[Description of the task] Each record is to be copied exactly as written.

━━━━━━━━

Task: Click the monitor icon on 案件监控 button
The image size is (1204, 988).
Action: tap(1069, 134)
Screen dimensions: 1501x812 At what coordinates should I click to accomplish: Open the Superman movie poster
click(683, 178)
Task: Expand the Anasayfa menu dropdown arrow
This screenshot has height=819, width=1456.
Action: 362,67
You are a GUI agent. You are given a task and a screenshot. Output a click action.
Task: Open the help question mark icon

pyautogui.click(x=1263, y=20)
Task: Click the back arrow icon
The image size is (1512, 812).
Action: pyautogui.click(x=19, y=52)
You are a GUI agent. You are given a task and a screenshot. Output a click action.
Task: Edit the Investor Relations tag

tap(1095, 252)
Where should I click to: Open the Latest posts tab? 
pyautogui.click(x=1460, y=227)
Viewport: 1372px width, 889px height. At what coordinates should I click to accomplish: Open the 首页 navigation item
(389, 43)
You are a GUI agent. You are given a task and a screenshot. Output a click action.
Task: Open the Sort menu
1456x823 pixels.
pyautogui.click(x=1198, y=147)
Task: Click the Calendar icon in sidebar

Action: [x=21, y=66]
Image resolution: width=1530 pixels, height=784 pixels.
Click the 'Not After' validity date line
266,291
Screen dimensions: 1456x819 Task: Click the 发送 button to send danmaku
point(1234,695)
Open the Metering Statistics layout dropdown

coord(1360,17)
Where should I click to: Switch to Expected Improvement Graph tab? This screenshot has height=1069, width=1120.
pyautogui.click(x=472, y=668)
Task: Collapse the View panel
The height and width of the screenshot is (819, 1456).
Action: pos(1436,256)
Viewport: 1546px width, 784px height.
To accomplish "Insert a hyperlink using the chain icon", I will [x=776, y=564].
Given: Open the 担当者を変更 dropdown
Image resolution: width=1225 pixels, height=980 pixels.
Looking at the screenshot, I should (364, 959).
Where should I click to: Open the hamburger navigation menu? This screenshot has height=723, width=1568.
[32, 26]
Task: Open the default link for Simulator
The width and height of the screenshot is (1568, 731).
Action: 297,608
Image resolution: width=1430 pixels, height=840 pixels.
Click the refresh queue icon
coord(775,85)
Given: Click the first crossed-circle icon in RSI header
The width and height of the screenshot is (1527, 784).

━━━━━━━━

[Written response]
Task: Click the monitor icon on 案件监控 button
The image size is (1204, 988).
Action: tap(1069, 134)
Screen dimensions: 1501x812 At what coordinates should I click to accomplish: Open the Superman movie poster
click(683, 178)
Task: Expand the Anasayfa menu dropdown arrow
This screenshot has height=819, width=1456.
Action: 362,67
You are a GUI agent. You are given a task and a screenshot. Output a click action.
Task: Open the help question mark icon

pyautogui.click(x=1263, y=20)
Task: Click the back arrow icon
The image size is (1512, 812).
Action: pyautogui.click(x=19, y=52)
You are a GUI agent. You are given a task and a screenshot. Output a click action.
Task: Edit the Investor Relations tag

tap(1095, 252)
Where should I click to: Open the Latest posts tab? 
pyautogui.click(x=1460, y=227)
Viewport: 1372px width, 889px height. At what coordinates should I click to accomplish: Open the 首页 navigation item
(389, 43)
You are a GUI agent. You are given a task and a screenshot. Output a click action.
Task: Open the Sort menu
1456x823 pixels.
pyautogui.click(x=1198, y=147)
Task: Click the Calendar icon in sidebar

Action: [x=21, y=66]
Image resolution: width=1530 pixels, height=784 pixels.
Click the 'Not After' validity date line
266,291
Screen dimensions: 1456x819 Task: Click the 发送 button to send danmaku
point(1234,695)
Open the Metering Statistics layout dropdown

coord(1360,17)
Where should I click to: Switch to Expected Improvement Graph tab? This screenshot has height=1069, width=1120.
pyautogui.click(x=472, y=668)
Task: Collapse the View panel
The height and width of the screenshot is (819, 1456).
Action: pos(1436,256)
Viewport: 1546px width, 784px height.
To accomplish "Insert a hyperlink using the chain icon", I will [x=776, y=564].
Given: Open the 担当者を変更 dropdown
Image resolution: width=1225 pixels, height=980 pixels.
Looking at the screenshot, I should (364, 959).
Where should I click to: Open the hamburger navigation menu? This screenshot has height=723, width=1568.
[32, 26]
Task: Open the default link for Simulator
The width and height of the screenshot is (1568, 731).
Action: 297,608
Image resolution: width=1430 pixels, height=840 pixels.
Click the refresh queue icon
coord(775,85)
Given: Click the first crossed-circle icon in RSI header
The width and height of the screenshot is (1527, 784).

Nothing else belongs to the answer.